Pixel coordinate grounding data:

--------------------

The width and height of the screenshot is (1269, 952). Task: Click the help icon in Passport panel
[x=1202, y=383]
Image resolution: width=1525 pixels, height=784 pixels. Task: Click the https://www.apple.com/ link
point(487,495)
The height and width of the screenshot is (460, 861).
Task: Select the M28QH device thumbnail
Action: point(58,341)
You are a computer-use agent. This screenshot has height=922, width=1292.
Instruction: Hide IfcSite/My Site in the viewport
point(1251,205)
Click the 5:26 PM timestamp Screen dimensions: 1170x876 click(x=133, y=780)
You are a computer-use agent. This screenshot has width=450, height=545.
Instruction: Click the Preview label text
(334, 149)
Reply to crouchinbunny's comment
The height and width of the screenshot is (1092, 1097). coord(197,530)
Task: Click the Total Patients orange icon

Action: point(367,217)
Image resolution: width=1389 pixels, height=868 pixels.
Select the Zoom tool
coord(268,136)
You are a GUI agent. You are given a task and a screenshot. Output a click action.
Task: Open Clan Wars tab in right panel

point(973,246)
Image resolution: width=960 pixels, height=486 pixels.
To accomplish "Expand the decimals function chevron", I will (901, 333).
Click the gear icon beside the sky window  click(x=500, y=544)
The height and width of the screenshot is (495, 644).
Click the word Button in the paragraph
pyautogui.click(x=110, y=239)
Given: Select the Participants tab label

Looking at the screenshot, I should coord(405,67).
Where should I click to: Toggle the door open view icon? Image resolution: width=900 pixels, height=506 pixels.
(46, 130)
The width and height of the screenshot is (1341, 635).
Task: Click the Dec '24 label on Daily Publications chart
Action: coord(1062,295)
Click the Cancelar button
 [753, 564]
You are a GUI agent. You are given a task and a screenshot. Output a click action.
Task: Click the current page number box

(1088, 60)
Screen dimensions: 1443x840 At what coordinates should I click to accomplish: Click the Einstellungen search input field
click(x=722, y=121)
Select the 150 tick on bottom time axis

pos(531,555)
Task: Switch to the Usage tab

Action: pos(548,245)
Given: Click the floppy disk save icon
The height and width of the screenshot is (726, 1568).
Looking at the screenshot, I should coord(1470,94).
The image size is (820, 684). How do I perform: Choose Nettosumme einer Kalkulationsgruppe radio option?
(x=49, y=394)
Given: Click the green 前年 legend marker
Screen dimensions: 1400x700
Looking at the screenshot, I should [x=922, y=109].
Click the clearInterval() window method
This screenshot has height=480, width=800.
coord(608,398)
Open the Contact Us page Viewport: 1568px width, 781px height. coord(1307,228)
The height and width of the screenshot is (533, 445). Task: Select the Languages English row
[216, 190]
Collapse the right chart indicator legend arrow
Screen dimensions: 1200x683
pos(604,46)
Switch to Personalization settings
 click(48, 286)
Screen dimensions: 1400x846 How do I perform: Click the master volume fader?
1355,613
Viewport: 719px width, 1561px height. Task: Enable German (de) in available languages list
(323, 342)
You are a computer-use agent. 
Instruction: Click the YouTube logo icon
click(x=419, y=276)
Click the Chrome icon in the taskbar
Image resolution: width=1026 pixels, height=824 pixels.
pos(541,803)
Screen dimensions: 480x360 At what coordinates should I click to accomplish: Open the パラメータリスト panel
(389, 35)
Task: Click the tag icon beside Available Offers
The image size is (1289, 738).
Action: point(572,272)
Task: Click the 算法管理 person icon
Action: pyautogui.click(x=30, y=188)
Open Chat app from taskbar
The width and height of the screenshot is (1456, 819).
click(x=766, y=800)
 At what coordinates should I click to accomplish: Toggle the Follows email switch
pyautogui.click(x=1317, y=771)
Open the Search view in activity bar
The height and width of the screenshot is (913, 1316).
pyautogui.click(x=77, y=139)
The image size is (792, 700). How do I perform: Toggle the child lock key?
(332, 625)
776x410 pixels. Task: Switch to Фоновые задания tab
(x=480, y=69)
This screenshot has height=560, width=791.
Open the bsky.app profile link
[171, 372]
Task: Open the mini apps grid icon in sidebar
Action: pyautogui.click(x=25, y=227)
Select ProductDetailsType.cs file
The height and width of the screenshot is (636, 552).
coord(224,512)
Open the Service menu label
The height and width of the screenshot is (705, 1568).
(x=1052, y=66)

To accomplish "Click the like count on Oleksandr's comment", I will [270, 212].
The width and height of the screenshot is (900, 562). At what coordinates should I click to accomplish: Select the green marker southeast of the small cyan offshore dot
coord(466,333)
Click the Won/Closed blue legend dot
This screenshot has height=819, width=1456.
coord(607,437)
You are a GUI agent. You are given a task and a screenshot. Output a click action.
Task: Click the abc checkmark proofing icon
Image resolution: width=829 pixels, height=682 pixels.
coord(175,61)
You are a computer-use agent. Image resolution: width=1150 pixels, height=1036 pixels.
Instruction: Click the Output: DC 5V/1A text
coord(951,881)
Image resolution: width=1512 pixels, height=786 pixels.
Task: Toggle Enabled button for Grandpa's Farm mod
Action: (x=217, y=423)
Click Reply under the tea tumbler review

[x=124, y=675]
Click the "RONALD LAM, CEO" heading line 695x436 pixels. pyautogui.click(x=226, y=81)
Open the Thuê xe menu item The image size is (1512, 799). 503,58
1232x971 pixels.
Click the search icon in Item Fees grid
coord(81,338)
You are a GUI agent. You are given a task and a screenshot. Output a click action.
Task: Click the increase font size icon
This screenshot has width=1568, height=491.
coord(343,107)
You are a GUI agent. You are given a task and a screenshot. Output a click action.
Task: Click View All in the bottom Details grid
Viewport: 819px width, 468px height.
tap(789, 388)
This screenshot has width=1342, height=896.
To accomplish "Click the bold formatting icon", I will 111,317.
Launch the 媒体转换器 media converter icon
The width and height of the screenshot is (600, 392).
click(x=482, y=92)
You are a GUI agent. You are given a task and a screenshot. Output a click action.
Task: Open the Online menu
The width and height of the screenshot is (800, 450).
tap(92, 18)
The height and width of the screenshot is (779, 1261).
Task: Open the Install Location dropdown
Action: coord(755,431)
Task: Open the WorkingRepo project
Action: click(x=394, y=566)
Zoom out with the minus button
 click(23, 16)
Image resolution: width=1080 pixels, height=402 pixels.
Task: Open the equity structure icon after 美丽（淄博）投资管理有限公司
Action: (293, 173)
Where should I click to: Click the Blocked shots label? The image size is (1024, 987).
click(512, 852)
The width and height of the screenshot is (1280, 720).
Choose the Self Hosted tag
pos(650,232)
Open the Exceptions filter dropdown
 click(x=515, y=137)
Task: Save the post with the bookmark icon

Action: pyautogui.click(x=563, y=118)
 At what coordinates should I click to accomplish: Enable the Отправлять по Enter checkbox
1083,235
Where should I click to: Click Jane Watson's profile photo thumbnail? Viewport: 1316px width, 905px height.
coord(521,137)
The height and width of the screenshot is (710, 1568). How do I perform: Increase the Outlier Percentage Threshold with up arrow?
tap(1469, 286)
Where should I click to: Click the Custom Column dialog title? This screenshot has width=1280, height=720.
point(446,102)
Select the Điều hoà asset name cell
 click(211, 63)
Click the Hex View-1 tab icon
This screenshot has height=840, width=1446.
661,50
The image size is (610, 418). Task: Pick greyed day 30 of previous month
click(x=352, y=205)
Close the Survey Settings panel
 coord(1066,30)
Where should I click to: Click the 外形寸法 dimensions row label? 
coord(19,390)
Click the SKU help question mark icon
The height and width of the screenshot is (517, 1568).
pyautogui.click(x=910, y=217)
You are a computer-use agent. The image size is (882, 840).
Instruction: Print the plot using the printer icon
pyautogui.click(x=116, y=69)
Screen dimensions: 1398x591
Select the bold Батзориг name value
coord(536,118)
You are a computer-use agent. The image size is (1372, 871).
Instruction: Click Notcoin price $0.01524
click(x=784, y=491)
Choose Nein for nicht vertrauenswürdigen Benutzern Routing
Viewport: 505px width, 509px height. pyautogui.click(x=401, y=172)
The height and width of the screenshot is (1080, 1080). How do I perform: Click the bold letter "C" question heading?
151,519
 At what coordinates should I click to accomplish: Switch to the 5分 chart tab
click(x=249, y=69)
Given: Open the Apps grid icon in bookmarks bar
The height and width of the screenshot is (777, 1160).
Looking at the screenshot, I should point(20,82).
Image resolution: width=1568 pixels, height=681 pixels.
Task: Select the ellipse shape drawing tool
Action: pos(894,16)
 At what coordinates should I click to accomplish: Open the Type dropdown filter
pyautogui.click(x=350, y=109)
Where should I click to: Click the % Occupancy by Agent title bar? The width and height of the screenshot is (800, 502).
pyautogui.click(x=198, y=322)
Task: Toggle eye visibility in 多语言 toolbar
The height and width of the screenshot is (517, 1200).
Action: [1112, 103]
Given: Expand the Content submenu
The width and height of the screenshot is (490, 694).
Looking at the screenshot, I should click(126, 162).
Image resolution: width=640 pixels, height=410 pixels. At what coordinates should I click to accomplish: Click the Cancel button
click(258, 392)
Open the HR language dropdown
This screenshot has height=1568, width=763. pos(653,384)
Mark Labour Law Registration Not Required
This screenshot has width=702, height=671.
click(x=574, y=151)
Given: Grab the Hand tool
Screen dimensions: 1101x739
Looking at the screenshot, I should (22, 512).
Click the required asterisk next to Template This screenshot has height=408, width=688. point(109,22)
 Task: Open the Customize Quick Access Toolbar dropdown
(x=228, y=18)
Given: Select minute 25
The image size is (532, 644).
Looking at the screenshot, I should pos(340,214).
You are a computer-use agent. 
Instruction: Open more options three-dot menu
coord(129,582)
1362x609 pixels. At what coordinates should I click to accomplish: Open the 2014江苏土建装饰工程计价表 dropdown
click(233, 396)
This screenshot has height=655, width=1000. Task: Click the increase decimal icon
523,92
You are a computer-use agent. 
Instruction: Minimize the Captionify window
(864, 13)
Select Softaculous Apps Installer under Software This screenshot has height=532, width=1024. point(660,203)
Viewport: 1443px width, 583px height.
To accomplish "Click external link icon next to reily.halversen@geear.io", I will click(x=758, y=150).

--------------------

WHAT IS NEEDED: Counting only lines that contain the string "will", how many are there in the data above? Give the number alone.

RESULT FOR THIS TASK: 4